*Exercise details:* Can you write out, unchanged, the lines in the records below that begin with the line containing "Task: Select wheel sensor 10 on the last axle" and run through the line containing "[x=510, y=327]"?
● ● ●
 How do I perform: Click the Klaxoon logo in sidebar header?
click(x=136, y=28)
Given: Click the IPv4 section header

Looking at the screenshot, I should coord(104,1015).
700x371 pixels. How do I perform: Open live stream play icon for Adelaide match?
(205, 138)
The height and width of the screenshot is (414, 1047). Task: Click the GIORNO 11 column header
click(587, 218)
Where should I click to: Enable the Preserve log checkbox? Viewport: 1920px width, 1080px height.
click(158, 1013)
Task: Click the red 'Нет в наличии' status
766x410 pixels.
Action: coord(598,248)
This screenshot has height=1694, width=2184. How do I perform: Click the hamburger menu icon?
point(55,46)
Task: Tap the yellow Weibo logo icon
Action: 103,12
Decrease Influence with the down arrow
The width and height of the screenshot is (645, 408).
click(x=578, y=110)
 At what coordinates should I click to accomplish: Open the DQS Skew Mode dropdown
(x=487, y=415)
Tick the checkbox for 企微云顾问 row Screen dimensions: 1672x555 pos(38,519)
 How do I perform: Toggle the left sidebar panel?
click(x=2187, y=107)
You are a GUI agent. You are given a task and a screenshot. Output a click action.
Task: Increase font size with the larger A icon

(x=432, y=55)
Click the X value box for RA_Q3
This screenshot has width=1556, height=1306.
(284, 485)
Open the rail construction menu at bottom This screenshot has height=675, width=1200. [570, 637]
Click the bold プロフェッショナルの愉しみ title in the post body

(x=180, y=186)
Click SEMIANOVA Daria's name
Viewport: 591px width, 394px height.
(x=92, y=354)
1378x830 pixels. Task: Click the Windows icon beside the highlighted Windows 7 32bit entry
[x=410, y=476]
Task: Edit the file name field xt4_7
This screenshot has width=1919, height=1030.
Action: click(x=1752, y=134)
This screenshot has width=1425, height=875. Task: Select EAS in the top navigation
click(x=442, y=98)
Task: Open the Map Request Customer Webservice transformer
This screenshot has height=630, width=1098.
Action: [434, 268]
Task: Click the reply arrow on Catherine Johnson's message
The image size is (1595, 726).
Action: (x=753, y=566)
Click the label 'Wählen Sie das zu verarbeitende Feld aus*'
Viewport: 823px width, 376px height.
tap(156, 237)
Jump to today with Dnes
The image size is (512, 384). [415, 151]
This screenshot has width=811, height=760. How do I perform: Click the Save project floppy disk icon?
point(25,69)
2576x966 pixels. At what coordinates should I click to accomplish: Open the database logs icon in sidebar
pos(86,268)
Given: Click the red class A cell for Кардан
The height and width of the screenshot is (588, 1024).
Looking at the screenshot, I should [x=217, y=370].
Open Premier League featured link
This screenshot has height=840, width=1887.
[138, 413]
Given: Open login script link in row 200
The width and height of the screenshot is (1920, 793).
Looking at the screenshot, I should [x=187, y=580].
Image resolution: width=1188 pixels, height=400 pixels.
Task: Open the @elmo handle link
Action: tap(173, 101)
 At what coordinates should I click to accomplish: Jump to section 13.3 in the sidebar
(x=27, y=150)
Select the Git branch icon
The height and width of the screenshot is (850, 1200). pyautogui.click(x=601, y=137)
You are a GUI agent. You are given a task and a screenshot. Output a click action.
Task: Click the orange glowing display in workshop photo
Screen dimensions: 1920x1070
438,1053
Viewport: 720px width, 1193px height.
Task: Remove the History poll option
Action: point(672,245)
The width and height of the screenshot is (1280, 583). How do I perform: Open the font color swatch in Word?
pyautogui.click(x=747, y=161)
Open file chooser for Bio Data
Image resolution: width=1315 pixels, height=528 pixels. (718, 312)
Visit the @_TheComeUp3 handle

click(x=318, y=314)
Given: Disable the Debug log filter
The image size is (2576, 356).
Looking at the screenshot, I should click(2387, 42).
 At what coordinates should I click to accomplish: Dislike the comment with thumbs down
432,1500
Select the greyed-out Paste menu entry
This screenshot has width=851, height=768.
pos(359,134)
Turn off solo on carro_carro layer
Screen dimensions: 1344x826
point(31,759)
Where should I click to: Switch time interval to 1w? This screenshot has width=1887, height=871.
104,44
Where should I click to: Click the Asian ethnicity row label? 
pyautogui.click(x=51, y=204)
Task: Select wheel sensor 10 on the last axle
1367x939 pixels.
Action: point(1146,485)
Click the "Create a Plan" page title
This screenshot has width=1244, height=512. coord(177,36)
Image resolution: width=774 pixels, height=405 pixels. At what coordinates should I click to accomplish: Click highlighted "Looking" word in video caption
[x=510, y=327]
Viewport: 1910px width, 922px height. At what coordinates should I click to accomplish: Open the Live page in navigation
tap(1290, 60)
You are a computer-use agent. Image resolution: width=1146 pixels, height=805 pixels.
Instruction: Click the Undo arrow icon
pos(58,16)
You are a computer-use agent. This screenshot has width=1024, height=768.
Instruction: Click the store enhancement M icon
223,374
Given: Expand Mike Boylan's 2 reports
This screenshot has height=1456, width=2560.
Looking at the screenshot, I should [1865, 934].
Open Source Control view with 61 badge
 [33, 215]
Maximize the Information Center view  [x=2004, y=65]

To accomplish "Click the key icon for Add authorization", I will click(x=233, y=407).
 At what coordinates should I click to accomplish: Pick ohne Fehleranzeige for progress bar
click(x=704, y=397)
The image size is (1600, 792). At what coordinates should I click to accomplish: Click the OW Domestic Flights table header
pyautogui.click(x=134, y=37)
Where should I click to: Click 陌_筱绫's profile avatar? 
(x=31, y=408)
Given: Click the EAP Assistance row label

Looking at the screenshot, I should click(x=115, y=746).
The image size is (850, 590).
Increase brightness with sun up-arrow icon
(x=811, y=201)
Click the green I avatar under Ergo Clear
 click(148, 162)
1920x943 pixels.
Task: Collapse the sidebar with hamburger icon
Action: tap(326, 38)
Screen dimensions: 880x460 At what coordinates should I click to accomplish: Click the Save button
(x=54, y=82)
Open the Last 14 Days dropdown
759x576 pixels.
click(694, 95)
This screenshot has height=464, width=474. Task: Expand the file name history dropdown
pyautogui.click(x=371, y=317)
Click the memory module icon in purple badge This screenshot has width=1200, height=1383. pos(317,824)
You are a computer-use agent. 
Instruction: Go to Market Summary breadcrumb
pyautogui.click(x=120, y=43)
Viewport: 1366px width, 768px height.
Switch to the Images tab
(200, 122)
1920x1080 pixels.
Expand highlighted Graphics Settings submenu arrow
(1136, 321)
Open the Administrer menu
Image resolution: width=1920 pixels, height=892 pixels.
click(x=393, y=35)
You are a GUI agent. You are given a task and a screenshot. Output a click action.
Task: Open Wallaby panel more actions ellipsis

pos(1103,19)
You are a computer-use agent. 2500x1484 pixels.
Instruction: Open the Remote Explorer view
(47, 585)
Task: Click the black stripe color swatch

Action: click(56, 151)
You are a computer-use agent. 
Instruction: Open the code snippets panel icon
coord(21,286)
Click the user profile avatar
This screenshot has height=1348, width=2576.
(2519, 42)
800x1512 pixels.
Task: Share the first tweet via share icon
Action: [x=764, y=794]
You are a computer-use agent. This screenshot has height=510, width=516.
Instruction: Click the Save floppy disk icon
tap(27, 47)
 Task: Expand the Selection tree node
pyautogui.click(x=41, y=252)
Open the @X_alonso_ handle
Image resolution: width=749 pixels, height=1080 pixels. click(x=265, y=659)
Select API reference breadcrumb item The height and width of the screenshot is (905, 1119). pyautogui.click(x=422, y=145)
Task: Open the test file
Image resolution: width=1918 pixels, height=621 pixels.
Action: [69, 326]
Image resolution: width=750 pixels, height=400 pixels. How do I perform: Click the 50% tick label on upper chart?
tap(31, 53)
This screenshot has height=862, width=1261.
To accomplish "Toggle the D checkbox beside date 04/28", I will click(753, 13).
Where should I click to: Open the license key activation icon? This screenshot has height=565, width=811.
● ● ●
*The output:*
Task: Select wheel sensor 10 on the last axle
1367x939 pixels.
Action: point(1146,485)
Click the "Create a Plan" page title
This screenshot has width=1244, height=512. coord(177,36)
Image resolution: width=774 pixels, height=405 pixels. At what coordinates should I click to accomplish: Click highlighted "Looking" word in video caption
[x=510, y=327]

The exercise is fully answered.